Ünlü Dev-Genç yöneticilerinden Ergun Aydınoğlu da 1996'da yayınladığı "Söylenmese de Olurdu" kitabında hem 12 Mart öncesi devrimcilerini hem 12 Mart sonrası yılları anlatır. Aydınoğlu kitabını, "Bir misafirliğe gitsem. Bana bir temiz yatak yapsalar. Herşeyi, adımı bile unutup. Uyusam" dizeleriyle bitirir. Bu cümleler bütün bir dönemin trajedik özetidir. 'Dev Genç'li Münir Aktolga'nın annesi Muazzez Aktolga "Bir Annenin 68 Anıları" isimli kitabında bir annenin yaşadıklarını anlatır. Öte yandan aynı dönemde çeşitli sol davalara bakan avukatlar da işe katılırlar. Avukat Gülçün Çaylıgil'in 12 Mart anıları Bilgesu Erenus'un kaleme aldığı "Böyle Bir Dünya"da yer alır. Çaylıgil, solcu aydınların melankolik durumlarına ve bilinmeyen yönlerine ilişkin ilginç ayrıntılar ve anekdotlar anlatır. İsmail Cem ve Ali Gevgilili gibi 12 Mart öncesi ve sonrasında yazarlık yapan solcu aydınlar da literatürü zenginleştirirler. Ali Gevgilili 1973'te "Türkiye'de 1971 Rejimi", İsmail Cem "12 Mart", Cüneyt Arcayürek 1975'te "Demirel Dönemi 12 Mart Darbesi" kitaplarıyla dönemi anlatırlar.

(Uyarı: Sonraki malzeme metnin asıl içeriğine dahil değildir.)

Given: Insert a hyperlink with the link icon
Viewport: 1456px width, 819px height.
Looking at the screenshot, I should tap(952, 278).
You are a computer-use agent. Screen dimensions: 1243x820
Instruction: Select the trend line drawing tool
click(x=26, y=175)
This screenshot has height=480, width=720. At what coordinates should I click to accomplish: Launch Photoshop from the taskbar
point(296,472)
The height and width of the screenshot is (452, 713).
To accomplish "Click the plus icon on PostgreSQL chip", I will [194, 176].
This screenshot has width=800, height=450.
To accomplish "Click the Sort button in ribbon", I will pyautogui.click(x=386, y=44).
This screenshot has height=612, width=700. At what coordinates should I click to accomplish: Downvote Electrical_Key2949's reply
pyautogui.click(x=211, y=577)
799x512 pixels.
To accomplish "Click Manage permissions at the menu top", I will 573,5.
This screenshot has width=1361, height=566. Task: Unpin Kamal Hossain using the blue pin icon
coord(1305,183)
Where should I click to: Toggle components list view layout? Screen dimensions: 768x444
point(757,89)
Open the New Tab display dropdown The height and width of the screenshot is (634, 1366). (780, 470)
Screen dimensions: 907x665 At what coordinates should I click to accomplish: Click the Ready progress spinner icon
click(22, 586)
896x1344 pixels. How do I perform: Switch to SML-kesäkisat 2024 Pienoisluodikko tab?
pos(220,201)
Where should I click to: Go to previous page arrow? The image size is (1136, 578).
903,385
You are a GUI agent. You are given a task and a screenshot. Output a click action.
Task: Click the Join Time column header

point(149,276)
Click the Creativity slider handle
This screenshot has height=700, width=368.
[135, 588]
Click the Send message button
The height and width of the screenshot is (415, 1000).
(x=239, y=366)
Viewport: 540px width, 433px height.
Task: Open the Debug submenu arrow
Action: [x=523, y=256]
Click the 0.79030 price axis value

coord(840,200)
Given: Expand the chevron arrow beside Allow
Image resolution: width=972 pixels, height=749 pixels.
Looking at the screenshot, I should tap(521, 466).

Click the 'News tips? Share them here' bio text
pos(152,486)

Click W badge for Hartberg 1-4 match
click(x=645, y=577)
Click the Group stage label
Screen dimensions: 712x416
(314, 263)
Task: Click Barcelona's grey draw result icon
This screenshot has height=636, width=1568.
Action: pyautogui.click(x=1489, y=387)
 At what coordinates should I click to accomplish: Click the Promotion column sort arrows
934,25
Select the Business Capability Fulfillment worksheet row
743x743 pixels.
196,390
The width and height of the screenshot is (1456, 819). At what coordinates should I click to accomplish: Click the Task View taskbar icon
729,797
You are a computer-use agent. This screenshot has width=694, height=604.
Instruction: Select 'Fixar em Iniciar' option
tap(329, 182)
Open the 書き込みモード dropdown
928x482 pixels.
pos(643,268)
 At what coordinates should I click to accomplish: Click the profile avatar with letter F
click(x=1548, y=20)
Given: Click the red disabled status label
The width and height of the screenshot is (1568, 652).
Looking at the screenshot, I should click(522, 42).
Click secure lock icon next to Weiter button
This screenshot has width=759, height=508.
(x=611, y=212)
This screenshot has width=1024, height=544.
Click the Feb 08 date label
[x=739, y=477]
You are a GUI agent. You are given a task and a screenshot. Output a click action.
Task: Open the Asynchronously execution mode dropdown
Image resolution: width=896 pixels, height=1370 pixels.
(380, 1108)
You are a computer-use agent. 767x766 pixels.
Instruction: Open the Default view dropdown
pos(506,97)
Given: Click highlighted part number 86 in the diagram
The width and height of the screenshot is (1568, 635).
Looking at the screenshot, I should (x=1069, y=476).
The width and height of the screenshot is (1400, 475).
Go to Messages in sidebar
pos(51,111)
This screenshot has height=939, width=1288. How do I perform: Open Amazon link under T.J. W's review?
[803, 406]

Kurtul Altuğ'un 1976'da yayınladığı "27 Mayıstan 12 Mart"a, Mehmet Ali Birand, Can Dündar ve Bülent Çaplı'nın 1994'de yayınladıkları "12 Mart, İhtilalin Pençesinde Demokrasi", Hulki Cevzioğlu'nun "Dünü Bugünü ile 68'liler"i de bunlara eklemek gerek.